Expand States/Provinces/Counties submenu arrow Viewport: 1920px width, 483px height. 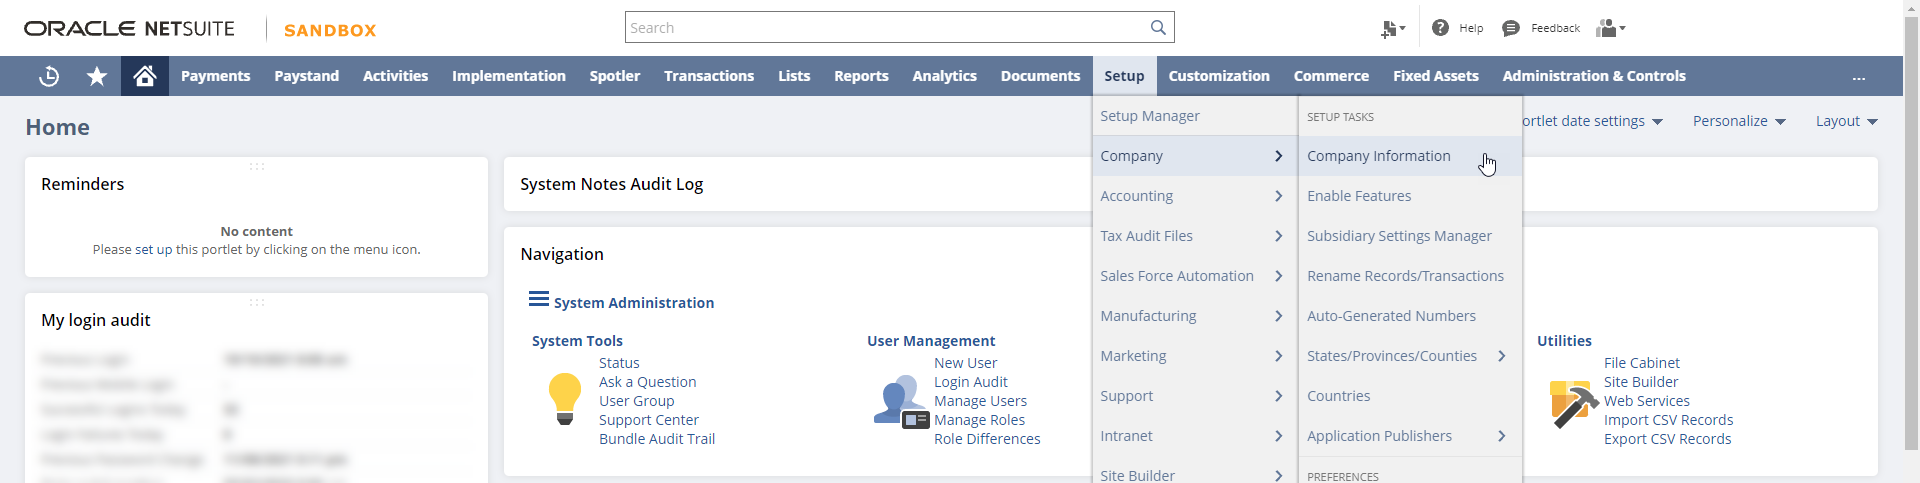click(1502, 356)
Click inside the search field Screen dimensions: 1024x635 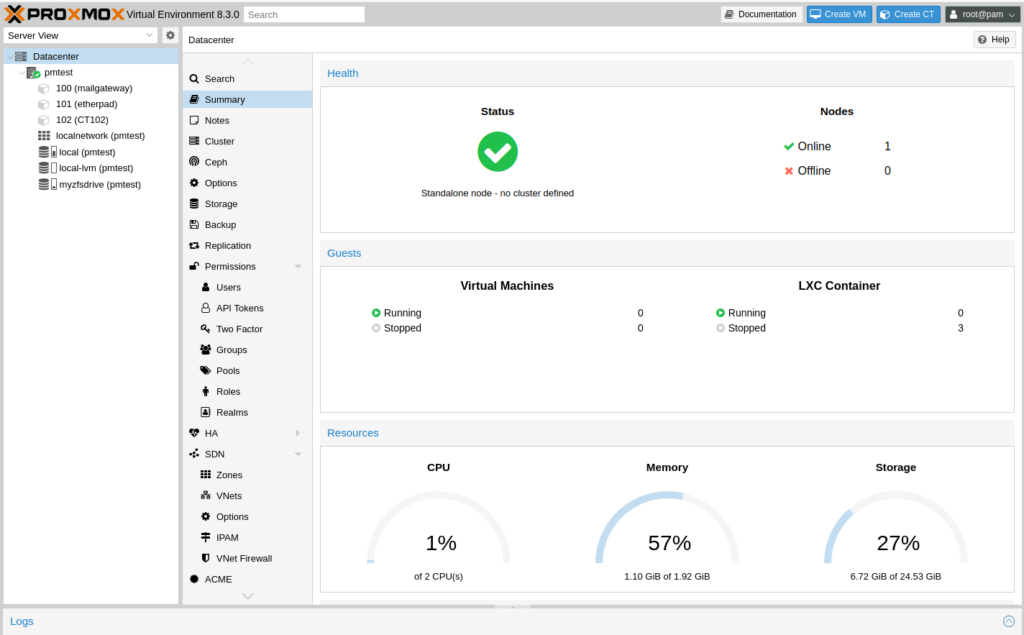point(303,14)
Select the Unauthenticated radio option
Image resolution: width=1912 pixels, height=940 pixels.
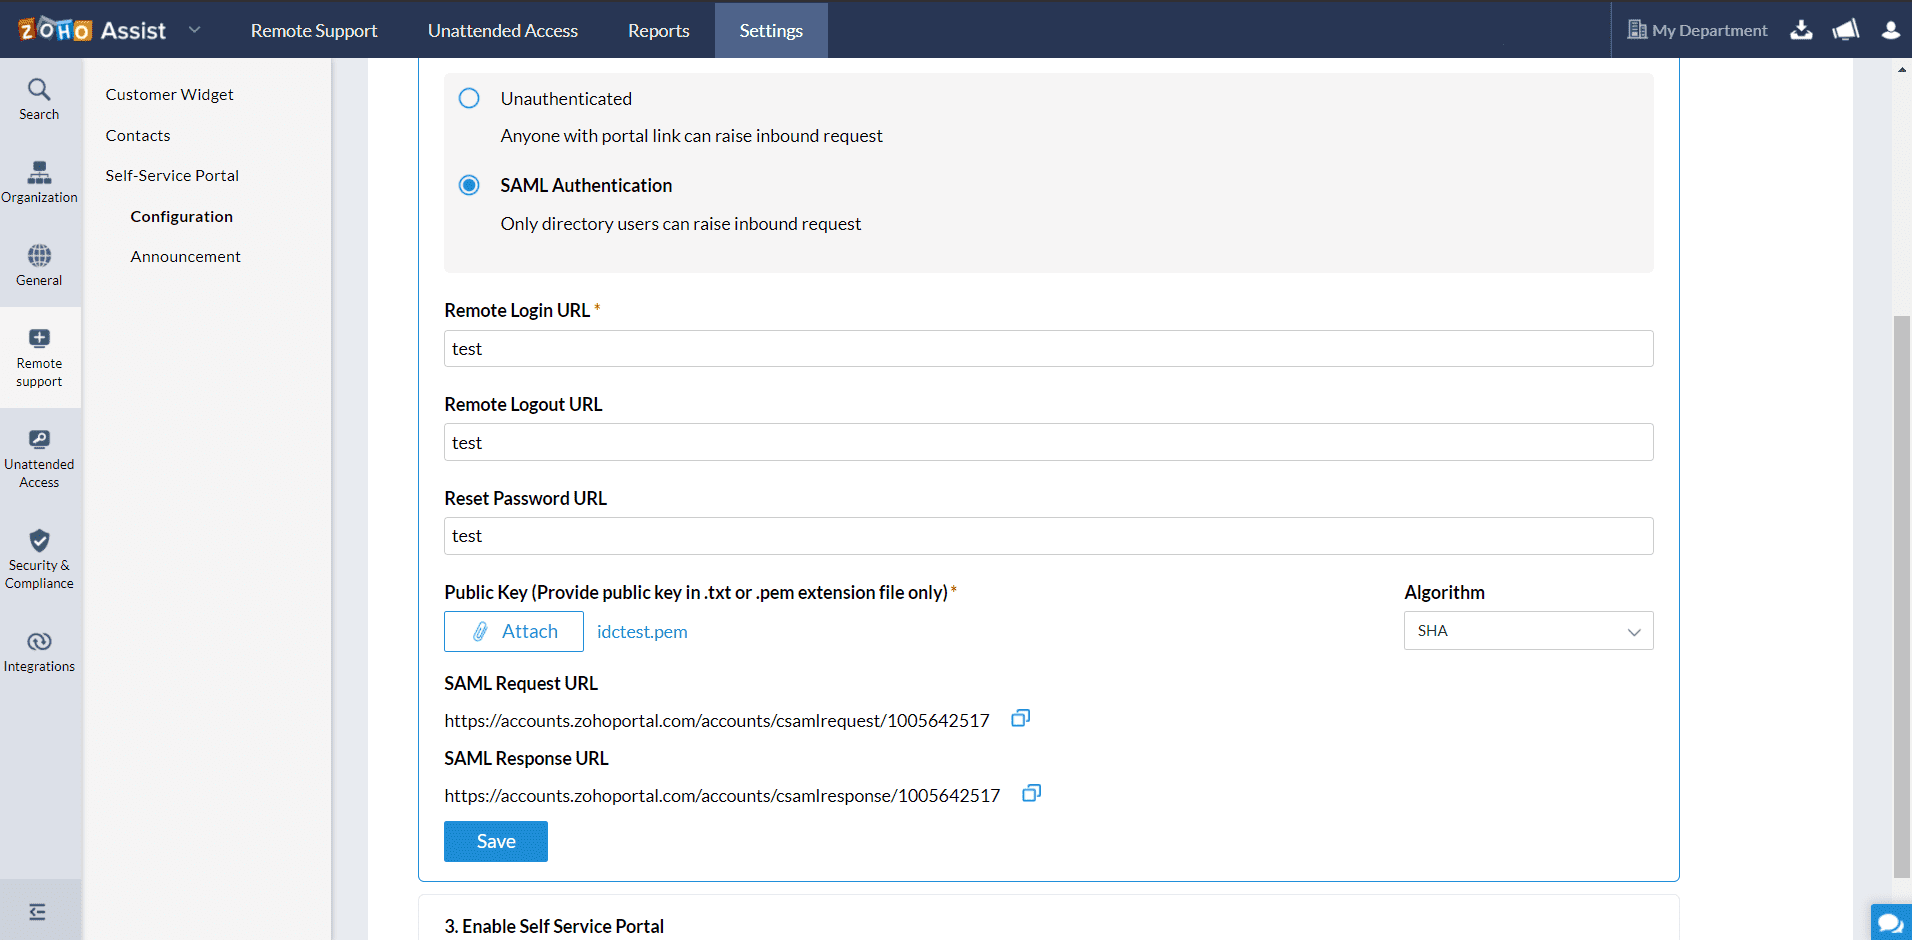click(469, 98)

= = = = = = =

▶ **Exercise aim**
Starting with the line that contains "Select the Unauthenticated radio option", reproduce every line down to the end of the listing above, both endpoints included. Pictures stay out.

▶ **Answer space**
Select the Unauthenticated radio option
Image resolution: width=1912 pixels, height=940 pixels.
click(469, 98)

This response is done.